* Study material

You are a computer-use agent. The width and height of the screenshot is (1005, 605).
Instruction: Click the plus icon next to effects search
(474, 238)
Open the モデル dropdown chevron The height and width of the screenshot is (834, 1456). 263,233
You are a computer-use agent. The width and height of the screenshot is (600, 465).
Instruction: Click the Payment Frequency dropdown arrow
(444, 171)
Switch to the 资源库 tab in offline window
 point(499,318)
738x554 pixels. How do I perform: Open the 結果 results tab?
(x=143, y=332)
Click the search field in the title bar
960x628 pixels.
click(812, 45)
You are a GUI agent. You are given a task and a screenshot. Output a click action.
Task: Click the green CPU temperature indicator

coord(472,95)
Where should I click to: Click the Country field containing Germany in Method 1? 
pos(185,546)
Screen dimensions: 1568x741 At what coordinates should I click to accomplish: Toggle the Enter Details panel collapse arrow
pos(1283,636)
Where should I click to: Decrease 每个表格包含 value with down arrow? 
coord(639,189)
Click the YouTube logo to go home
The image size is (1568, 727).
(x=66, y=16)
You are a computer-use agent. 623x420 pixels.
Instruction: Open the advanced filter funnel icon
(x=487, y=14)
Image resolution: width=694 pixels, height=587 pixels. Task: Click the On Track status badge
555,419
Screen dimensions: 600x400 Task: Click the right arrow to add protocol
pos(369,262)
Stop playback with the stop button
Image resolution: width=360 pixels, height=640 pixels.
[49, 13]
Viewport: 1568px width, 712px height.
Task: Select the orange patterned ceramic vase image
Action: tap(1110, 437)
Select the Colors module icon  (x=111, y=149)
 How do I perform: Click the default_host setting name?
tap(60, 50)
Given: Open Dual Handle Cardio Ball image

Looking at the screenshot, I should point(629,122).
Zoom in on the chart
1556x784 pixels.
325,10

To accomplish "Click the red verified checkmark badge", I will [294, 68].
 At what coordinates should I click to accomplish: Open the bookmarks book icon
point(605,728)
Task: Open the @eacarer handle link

* Work item
Working from the records above, write out verbatim only the lines from the line containing "Instruction: Open the" through the line containing "Select the Colors".

* Result of this task
Instruction: Open the advanced filter funnel icon
(x=487, y=14)
Image resolution: width=694 pixels, height=587 pixels. Task: Click the On Track status badge
555,419
Screen dimensions: 600x400 Task: Click the right arrow to add protocol
pos(369,262)
Stop playback with the stop button
Image resolution: width=360 pixels, height=640 pixels.
[49, 13]
Viewport: 1568px width, 712px height.
Task: Select the orange patterned ceramic vase image
Action: tap(1110, 437)
Select the Colors module icon  (x=111, y=149)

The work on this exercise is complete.